Trustee says IMB used press to silence dissent

Trustee says IMB used press to silence dissent

RICHMOND, Va. — A new staff policy, which gives trustees of the International Mission Board (IMB) power to censor news stories about their work, reportedly was used Jan. 11 to try to persuade a trustee to resign. That’s the picture emerging from the account of Oklahoma trustee Wade Burleson, whom trustees are trying to remove from the board. “If I was asked once, I was asked 15 times to resign after the vote for the recommendation to remove me,” wrote Burleson, pastor of Emmanuel Baptist Church, Enid, Okla., in his blog Jan. 12. “The carrot that was offered was that there would be no press release that would be damaging to me or the IMB. Some of the appeals were very, very passionate. All of them were phrased in such a way as to save everyone embarrassment.”

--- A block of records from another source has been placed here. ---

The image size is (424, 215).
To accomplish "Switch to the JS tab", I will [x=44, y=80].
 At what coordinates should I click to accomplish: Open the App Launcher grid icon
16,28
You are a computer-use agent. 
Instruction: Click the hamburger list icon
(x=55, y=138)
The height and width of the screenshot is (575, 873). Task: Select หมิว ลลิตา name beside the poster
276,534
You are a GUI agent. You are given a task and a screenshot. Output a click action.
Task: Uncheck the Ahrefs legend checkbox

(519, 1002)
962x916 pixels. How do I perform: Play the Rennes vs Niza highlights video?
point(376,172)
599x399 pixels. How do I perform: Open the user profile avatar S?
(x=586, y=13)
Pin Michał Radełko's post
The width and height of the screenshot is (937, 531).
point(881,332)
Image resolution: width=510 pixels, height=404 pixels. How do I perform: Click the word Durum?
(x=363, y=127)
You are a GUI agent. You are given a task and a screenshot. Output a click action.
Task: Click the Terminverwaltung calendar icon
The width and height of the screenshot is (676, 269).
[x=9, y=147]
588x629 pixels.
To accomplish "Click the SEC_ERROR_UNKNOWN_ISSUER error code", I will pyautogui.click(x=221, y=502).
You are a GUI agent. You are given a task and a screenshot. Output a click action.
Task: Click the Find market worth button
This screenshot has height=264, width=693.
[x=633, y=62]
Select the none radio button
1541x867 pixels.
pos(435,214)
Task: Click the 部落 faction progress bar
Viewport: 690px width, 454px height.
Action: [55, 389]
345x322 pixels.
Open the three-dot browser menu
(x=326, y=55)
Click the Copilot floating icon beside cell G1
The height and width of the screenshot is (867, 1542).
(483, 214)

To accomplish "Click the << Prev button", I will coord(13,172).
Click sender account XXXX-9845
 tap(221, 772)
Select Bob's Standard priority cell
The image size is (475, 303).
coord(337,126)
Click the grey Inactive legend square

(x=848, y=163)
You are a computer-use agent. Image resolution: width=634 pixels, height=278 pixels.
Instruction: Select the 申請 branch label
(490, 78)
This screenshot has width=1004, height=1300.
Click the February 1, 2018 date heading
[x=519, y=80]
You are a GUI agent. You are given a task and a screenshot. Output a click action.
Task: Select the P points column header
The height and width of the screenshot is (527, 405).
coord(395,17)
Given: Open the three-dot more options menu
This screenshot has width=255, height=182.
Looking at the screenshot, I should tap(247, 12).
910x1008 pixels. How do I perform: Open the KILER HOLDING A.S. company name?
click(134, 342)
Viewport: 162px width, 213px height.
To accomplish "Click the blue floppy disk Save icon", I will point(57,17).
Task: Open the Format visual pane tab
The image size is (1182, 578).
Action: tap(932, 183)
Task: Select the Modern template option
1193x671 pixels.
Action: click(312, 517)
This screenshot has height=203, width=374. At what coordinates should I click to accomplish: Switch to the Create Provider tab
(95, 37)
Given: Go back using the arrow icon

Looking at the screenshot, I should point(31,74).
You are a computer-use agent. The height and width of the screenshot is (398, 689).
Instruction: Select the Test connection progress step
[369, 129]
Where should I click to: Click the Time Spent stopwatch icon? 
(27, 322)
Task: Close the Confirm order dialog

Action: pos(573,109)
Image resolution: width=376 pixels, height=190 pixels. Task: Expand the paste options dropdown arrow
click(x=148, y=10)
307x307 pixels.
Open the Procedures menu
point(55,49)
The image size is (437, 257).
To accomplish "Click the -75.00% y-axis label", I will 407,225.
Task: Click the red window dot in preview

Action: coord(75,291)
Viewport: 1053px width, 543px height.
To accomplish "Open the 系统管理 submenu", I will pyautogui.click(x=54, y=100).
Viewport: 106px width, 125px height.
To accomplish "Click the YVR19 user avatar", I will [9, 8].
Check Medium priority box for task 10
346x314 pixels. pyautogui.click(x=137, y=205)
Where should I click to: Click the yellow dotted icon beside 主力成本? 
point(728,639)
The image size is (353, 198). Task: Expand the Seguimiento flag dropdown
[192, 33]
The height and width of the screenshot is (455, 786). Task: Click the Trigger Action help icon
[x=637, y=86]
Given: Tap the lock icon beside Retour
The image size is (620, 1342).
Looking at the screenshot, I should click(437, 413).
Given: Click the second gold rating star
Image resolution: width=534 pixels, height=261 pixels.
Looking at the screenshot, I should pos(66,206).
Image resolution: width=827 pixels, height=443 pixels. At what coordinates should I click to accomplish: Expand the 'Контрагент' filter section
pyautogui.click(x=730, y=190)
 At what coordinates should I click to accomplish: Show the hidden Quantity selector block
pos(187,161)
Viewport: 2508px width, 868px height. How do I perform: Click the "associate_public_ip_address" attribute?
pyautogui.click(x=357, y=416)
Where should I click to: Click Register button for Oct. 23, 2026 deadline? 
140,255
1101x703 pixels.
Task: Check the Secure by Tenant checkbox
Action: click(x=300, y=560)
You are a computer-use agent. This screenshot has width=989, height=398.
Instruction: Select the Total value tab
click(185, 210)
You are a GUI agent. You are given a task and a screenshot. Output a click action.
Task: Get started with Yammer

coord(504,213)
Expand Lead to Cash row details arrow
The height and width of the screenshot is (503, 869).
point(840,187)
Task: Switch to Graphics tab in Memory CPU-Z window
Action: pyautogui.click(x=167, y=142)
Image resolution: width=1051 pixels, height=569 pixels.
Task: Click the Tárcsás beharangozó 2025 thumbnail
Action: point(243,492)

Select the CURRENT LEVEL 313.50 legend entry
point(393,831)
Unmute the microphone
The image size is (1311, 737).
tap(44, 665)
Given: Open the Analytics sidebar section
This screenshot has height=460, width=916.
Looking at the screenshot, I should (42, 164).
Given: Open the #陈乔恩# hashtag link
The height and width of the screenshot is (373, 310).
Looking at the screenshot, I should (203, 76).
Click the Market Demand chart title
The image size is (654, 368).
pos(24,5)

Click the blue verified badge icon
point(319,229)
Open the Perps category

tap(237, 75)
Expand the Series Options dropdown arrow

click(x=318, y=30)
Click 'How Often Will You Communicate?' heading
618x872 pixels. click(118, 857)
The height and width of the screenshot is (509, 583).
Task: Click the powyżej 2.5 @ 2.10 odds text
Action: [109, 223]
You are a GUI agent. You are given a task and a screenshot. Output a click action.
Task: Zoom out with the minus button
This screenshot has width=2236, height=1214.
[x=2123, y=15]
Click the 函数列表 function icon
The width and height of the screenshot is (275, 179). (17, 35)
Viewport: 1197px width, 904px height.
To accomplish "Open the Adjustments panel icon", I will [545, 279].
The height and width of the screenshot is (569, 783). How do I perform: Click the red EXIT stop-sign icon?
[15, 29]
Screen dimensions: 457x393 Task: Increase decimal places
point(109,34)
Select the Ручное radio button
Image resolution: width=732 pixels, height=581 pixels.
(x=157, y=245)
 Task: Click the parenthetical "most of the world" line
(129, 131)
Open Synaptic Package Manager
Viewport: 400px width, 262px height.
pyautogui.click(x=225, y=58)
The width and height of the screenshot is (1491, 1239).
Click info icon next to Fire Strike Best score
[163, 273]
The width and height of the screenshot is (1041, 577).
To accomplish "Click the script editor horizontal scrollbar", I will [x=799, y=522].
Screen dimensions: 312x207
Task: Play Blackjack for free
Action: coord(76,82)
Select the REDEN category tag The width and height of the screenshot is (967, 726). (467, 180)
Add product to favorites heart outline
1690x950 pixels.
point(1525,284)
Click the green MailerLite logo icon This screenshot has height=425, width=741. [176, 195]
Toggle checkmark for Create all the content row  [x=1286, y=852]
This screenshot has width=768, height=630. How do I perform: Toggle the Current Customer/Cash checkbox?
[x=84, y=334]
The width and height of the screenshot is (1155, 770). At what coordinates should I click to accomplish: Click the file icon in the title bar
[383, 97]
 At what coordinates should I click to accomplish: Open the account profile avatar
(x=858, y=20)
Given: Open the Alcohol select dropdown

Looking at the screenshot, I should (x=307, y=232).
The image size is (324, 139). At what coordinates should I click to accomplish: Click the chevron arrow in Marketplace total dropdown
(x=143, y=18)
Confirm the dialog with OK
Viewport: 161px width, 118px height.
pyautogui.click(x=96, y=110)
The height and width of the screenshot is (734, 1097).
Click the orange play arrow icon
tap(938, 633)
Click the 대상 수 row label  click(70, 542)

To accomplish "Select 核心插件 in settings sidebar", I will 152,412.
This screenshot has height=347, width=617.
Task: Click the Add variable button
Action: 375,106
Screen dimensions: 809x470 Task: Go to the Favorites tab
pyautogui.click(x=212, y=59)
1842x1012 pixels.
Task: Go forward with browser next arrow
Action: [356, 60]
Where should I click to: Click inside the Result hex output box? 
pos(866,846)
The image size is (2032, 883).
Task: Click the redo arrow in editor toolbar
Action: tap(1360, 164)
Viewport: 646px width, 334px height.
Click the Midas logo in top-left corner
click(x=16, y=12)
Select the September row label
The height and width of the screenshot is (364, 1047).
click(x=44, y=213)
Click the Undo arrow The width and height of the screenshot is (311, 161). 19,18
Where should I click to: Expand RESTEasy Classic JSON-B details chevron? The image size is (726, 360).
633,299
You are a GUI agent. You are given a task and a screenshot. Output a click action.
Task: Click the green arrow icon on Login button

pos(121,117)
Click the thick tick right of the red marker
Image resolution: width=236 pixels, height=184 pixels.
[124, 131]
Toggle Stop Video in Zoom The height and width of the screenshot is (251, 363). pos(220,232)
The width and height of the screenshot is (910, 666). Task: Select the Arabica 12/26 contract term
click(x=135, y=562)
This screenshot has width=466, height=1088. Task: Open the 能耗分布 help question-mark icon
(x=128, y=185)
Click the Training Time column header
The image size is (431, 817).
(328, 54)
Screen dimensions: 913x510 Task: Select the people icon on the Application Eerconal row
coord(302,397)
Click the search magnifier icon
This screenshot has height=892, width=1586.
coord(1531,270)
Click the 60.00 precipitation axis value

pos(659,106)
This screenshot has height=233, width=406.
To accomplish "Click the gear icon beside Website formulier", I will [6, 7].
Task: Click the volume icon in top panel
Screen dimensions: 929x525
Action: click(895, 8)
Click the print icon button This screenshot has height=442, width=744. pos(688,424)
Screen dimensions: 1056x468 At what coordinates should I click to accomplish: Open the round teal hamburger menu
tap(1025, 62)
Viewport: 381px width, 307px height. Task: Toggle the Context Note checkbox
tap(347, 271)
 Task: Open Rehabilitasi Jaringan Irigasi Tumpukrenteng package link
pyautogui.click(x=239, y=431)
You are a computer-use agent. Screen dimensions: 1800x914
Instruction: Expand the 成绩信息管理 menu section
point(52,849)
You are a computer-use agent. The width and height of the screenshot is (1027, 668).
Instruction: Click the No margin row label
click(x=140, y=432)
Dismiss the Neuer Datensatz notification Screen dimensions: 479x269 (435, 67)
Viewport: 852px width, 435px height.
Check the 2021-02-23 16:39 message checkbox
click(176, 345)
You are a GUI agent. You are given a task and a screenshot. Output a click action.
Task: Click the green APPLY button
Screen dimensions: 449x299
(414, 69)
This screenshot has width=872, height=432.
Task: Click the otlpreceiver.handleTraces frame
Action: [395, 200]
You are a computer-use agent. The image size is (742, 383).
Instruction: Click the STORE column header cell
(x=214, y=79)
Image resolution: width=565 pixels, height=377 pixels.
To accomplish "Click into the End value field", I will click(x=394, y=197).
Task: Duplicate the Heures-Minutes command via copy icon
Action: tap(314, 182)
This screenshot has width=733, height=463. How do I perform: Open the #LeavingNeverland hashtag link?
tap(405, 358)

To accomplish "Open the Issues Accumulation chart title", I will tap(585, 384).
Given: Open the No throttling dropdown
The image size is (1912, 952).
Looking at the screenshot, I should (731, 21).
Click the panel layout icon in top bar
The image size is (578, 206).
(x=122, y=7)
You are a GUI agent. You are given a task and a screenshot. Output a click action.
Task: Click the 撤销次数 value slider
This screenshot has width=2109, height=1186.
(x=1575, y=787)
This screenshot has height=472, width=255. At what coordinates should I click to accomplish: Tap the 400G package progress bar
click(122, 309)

Trustee Chairman Thomas Hatley of Rogers, Ark., said the threat of publicity was not part of the trustees’ action on Burleson. “The opportunity to resign offered to Bro. Wade would have allowed the withdrawal of the motion or have rendered the motion mute,” he said. “There was no discussion or ‘deal’ relating to publicity about this that came from the floor. What individual trustees might have said to him I cannot fully address.”